-- Work order --
Find every line below with the word "indicator". Then give only how many there are.

╭─ Data section

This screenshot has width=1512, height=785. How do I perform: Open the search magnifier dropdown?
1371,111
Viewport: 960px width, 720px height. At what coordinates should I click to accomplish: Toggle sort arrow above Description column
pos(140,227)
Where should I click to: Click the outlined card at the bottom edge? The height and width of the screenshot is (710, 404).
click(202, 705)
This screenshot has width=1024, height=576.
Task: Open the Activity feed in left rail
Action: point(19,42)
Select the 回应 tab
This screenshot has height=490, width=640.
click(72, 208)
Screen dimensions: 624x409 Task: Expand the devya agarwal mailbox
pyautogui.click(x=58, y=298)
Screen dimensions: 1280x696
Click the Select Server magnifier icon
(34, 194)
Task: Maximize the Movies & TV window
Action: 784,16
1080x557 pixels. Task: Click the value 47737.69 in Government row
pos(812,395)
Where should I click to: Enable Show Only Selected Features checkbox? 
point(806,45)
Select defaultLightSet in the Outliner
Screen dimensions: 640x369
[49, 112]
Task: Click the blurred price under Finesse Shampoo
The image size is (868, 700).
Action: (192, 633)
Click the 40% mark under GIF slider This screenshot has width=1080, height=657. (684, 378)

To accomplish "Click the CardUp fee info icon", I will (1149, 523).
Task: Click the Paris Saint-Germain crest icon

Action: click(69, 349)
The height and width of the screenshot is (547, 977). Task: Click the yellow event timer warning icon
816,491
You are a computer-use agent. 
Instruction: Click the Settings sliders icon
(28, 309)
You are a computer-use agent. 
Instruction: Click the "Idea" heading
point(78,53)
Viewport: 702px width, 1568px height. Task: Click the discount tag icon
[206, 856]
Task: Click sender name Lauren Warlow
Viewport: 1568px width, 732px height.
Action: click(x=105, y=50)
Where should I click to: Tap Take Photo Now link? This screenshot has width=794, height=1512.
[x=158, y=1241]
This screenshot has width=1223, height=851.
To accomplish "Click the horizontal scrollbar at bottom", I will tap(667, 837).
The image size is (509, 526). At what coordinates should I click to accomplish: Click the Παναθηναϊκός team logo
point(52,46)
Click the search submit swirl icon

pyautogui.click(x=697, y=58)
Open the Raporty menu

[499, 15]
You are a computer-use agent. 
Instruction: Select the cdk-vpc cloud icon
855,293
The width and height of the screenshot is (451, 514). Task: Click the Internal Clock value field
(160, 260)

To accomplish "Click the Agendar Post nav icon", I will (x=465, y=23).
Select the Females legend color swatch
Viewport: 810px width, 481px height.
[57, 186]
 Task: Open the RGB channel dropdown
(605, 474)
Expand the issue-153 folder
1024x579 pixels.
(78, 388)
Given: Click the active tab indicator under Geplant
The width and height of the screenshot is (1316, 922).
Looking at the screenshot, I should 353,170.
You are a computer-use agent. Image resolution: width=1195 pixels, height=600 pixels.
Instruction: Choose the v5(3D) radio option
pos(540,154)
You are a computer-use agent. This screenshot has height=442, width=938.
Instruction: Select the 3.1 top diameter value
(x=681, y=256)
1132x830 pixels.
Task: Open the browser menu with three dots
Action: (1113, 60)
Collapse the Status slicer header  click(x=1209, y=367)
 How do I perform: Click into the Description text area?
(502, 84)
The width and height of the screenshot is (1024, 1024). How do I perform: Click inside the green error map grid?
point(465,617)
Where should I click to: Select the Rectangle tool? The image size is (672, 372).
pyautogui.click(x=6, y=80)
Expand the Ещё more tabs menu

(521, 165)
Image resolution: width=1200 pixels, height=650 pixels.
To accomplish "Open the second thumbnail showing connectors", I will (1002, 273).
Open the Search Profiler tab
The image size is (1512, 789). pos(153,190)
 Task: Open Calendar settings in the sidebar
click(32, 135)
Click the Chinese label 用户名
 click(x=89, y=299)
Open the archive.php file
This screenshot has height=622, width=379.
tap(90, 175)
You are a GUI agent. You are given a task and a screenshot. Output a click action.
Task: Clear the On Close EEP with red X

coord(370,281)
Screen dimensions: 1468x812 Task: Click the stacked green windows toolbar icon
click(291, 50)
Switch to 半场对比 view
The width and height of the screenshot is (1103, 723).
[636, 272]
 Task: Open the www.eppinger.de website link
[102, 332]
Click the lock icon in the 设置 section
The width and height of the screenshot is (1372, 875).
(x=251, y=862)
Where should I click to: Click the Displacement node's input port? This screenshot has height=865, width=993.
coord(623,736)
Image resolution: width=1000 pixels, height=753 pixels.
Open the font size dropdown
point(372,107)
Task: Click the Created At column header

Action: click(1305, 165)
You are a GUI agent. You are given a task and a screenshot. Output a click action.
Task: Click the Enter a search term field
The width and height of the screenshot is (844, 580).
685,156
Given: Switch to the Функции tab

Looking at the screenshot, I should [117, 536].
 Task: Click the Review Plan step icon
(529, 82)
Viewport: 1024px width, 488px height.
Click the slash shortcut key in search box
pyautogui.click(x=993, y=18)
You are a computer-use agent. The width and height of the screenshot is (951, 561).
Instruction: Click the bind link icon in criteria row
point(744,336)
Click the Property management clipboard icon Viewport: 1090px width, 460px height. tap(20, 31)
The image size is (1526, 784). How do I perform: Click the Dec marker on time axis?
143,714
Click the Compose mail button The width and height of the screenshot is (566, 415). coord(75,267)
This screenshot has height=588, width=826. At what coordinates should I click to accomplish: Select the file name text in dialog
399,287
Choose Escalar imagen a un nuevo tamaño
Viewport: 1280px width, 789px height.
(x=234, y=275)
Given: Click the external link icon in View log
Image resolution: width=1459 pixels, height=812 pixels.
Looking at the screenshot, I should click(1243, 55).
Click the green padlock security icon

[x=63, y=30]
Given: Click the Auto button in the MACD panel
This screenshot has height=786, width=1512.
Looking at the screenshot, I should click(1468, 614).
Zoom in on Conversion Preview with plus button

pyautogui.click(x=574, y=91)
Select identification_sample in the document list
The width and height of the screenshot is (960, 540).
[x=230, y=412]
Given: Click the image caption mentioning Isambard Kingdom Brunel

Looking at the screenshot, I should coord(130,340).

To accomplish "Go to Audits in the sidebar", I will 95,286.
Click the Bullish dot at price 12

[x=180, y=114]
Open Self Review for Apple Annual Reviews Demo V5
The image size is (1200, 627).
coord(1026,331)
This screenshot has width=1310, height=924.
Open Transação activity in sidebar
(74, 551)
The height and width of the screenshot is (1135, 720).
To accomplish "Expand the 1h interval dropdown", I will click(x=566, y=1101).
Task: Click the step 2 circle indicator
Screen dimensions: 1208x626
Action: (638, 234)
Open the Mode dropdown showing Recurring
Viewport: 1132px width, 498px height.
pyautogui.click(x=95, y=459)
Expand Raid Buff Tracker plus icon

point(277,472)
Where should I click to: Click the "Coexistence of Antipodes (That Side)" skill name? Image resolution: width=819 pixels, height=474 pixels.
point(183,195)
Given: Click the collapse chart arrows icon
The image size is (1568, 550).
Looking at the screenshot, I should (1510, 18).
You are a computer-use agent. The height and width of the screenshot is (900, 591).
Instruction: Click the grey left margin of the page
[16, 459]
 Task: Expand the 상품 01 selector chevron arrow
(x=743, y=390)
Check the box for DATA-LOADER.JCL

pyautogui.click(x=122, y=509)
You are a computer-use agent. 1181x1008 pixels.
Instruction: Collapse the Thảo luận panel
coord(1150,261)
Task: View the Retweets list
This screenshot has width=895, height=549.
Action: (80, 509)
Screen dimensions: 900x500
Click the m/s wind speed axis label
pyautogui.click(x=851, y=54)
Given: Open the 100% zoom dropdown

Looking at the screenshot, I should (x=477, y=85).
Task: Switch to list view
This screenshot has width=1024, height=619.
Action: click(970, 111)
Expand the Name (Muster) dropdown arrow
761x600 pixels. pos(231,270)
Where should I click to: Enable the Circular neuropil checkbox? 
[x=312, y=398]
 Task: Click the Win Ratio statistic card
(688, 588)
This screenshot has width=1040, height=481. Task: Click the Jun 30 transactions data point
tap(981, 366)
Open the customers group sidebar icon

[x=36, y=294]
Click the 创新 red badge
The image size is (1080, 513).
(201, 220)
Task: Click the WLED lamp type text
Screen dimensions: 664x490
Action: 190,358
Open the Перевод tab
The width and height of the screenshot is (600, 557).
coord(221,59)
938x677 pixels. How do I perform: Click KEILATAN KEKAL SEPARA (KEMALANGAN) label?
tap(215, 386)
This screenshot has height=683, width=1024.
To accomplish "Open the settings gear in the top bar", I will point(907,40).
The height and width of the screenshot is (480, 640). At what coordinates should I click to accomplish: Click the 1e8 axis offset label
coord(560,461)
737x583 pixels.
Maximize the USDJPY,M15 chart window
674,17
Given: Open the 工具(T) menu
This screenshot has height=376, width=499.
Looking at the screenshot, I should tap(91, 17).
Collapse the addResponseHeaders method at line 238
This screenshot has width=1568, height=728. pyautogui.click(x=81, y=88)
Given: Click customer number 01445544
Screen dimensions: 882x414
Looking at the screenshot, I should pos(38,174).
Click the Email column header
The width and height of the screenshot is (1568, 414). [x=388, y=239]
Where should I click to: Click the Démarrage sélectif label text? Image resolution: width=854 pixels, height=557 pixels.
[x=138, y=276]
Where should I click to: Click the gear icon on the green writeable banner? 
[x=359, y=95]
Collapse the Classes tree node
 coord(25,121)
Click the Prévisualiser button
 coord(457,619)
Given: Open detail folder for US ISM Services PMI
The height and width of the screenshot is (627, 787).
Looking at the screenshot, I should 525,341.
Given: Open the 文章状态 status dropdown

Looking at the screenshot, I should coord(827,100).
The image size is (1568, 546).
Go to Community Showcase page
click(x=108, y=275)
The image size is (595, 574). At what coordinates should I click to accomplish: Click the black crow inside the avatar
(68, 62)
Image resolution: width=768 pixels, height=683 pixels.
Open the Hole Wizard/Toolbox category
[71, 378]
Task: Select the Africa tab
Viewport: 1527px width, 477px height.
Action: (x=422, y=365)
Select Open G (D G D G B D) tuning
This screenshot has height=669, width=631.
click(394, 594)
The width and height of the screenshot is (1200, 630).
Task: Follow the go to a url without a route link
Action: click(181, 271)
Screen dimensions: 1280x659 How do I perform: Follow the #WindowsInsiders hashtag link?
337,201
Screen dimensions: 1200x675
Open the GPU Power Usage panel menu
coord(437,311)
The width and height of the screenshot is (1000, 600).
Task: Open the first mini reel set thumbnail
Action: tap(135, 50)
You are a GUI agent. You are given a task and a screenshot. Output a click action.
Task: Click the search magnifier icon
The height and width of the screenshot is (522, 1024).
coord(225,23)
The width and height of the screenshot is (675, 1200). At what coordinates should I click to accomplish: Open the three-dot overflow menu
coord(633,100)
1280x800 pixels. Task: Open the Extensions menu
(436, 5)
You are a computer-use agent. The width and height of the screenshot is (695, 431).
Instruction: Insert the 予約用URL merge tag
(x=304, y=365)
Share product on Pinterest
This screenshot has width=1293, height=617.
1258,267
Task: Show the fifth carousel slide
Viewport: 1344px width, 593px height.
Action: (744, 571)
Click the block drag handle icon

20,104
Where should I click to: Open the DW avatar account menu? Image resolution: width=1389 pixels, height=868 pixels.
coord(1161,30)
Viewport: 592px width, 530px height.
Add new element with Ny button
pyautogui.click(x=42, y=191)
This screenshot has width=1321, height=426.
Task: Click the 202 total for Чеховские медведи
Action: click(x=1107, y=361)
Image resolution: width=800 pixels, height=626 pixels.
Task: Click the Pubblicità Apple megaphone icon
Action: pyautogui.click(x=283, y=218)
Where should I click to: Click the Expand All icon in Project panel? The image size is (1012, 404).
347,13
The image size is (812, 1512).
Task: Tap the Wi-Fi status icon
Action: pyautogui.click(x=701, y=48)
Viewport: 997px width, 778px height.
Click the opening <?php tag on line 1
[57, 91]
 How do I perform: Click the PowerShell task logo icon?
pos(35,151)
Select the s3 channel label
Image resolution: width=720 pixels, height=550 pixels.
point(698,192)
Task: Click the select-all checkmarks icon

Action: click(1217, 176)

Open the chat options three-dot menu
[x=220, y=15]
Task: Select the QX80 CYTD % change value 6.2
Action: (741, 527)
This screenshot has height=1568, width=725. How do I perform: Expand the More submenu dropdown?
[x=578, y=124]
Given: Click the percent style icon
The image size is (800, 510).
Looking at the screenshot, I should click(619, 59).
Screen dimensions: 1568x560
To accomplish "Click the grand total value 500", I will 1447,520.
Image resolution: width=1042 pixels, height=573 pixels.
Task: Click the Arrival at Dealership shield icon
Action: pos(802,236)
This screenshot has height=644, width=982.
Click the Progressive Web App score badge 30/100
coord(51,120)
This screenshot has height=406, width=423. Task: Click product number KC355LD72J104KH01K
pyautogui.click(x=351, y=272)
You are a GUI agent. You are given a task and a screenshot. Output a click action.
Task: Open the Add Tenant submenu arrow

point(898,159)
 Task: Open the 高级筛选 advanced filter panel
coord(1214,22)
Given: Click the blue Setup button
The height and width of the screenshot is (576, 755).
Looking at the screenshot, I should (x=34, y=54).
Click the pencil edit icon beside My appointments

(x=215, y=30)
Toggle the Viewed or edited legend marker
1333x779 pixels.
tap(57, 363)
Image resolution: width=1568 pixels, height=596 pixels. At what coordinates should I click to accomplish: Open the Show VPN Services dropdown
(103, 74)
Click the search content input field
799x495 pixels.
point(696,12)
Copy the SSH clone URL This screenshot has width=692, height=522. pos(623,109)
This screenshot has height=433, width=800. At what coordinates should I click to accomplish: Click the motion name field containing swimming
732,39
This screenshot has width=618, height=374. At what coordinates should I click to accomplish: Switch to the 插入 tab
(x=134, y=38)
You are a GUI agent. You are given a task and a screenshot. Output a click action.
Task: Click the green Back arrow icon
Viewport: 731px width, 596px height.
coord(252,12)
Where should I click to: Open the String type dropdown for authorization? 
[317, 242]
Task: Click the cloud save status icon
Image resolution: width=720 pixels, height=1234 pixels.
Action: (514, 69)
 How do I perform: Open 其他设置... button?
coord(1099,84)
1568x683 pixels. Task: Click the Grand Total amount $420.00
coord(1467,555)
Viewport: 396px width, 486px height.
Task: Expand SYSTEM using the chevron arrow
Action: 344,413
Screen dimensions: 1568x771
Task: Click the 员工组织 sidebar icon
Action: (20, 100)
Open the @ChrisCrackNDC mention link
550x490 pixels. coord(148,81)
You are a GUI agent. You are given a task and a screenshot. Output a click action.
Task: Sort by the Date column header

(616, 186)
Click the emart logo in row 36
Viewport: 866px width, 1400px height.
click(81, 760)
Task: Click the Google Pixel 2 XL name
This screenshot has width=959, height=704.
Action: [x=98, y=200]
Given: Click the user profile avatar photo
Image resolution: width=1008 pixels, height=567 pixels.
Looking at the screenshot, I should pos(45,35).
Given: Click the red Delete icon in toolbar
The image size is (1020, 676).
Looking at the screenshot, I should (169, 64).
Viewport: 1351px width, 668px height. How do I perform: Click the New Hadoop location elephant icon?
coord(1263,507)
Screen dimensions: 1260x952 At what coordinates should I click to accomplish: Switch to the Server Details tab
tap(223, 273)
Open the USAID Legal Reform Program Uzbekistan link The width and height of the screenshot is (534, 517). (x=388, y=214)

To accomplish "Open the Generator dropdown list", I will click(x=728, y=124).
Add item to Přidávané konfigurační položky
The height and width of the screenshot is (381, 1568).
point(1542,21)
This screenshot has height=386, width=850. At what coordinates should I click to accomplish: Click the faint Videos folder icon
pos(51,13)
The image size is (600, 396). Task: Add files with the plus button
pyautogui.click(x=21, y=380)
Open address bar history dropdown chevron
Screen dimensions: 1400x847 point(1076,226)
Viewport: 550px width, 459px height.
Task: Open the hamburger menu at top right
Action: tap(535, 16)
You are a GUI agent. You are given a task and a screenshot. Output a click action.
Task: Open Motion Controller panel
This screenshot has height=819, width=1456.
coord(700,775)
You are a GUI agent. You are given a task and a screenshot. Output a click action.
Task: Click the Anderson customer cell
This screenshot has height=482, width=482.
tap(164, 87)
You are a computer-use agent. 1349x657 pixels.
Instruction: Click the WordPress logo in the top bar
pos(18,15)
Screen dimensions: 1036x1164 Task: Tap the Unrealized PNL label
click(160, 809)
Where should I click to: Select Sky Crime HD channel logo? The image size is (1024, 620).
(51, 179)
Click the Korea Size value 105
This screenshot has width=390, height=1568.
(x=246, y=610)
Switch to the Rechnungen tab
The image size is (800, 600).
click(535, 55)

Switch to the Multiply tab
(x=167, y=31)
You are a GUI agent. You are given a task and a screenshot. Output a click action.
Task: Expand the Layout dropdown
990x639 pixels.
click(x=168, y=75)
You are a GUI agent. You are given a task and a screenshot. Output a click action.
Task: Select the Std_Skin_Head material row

╰─

-- Reply --
2